- Data in this exercise

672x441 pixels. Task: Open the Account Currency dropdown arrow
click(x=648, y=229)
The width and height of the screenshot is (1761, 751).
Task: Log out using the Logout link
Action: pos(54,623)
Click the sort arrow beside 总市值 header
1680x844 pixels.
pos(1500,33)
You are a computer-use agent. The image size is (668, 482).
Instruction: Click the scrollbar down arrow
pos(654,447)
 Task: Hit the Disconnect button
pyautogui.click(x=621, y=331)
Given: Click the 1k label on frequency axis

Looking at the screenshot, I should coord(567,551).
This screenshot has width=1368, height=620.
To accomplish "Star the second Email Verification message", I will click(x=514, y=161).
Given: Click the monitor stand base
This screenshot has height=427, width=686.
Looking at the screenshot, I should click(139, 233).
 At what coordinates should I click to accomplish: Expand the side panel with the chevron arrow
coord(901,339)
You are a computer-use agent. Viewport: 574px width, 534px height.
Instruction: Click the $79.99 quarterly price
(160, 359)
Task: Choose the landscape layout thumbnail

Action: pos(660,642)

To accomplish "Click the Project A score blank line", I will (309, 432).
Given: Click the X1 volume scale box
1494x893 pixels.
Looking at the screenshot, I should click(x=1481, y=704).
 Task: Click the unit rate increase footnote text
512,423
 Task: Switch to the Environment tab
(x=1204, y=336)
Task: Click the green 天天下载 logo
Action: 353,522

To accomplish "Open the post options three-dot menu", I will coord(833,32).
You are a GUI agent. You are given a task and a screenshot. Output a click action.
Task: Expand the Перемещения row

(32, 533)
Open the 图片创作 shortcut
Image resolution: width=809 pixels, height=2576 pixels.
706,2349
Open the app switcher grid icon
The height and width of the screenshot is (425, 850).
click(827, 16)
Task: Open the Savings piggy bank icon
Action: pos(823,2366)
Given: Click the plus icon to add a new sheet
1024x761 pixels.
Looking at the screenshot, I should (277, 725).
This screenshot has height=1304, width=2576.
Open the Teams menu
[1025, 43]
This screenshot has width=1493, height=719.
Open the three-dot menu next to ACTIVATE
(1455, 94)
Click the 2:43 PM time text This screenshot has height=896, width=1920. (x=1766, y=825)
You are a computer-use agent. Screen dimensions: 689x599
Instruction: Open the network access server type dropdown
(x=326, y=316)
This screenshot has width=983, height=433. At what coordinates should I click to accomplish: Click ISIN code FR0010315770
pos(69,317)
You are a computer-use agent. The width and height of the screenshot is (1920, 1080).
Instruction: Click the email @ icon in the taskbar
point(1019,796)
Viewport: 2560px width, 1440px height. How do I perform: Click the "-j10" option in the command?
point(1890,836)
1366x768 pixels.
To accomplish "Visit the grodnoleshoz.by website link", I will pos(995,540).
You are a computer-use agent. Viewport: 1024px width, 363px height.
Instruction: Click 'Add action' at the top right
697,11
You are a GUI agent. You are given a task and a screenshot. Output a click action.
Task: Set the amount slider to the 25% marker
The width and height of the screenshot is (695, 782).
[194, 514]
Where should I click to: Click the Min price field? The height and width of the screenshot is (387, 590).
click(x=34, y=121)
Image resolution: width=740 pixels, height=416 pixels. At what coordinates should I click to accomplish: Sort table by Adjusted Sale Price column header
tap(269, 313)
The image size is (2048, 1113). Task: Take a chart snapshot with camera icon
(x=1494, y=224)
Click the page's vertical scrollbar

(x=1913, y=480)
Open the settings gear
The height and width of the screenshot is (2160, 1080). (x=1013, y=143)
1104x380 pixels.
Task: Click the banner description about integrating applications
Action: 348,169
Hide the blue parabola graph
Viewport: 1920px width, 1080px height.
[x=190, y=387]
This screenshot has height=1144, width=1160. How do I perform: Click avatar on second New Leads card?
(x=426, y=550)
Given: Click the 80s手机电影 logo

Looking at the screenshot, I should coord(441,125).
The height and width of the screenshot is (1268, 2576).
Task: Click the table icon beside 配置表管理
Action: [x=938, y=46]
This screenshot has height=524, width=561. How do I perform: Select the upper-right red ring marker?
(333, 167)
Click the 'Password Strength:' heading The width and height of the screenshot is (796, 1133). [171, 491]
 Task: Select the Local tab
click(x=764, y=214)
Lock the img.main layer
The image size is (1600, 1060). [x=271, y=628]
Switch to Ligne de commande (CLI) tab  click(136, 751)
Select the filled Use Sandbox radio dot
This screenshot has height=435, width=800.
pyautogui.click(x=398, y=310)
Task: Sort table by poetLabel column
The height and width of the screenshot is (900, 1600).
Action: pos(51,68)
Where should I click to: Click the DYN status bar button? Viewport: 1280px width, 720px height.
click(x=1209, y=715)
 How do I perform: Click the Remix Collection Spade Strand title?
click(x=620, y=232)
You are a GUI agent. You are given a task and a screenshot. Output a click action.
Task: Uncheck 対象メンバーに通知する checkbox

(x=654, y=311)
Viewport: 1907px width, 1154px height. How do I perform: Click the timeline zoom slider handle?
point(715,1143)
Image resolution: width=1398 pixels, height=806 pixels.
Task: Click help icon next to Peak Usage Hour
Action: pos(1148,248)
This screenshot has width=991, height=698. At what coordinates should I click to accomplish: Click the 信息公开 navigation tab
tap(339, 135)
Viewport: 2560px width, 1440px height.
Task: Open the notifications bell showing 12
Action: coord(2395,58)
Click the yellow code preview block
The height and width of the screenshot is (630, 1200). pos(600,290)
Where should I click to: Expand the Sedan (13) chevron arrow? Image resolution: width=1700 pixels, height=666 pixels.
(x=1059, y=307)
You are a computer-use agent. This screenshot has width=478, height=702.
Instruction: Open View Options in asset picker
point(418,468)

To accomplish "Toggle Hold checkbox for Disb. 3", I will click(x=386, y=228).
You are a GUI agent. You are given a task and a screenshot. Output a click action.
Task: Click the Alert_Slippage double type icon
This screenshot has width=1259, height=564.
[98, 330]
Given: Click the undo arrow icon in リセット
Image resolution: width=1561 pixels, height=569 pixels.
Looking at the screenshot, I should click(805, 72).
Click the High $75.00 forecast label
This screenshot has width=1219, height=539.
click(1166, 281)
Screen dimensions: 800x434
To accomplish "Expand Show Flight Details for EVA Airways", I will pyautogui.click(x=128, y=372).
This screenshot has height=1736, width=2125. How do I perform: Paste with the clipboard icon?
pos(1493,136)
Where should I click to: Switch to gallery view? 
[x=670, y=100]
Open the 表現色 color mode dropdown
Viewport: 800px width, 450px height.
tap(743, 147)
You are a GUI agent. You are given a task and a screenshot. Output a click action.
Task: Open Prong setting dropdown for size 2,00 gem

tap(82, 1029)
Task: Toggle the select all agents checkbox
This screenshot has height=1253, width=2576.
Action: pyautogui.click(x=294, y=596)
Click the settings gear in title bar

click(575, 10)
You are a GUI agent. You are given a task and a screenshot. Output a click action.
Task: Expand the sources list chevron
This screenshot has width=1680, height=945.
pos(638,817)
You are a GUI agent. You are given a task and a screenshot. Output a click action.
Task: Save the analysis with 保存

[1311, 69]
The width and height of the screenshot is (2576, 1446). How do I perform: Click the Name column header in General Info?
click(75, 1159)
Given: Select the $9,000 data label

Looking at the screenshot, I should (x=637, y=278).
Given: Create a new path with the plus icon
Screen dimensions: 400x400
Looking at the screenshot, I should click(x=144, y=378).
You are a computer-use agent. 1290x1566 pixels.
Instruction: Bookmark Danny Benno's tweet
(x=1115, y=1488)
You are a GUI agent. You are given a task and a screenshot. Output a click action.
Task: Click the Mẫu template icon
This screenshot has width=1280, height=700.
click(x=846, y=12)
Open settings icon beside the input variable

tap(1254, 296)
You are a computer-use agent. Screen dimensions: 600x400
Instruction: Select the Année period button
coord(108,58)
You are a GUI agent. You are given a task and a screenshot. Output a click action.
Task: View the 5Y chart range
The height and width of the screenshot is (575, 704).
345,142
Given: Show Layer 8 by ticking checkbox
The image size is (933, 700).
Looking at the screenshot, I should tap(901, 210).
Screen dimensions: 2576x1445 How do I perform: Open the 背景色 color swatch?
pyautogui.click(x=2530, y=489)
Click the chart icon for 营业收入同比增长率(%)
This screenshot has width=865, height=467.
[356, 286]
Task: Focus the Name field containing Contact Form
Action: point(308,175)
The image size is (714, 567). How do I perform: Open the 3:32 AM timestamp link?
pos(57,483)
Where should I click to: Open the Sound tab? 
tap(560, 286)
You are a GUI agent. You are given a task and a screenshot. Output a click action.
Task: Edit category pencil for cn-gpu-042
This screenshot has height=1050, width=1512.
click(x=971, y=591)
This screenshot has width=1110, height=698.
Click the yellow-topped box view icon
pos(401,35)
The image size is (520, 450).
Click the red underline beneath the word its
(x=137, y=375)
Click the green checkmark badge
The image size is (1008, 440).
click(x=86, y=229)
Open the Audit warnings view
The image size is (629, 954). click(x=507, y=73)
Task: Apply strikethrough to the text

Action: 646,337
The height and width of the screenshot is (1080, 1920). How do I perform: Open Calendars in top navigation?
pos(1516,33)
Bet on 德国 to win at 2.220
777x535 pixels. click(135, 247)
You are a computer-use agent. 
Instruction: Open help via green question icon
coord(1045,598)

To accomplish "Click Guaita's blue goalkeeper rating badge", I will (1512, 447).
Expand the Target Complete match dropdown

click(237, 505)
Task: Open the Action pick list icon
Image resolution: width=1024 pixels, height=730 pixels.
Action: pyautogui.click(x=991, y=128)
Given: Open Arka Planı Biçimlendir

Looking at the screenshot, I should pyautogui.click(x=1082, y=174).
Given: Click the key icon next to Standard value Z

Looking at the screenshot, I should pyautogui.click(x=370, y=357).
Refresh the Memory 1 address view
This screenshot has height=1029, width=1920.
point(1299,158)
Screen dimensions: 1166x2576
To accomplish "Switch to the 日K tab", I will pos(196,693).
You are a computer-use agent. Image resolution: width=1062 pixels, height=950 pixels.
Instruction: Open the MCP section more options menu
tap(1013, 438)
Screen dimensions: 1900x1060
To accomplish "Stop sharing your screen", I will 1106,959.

- Given task
Please pick out each line in the listing above that contains the word "resolution".

- Solution to the exercise
Image resolution: width=809 pixels, height=2576 pixels.
Image resolution: width=740 pixels, height=416 pixels. At what coordinates should I click to accomplish: Sort table by Adjusted Sale Price column header
Image resolution: width=1398 pixels, height=806 pixels.
Where should I click to: Expand the Sedan (13) chevron arrow? Image resolution: width=1700 pixels, height=666 pixels.
Image resolution: width=1561 pixels, height=569 pixels.
Image resolution: width=1024 pixels, height=730 pixels.
You are a computer-use agent. Image resolution: width=1062 pixels, height=950 pixels.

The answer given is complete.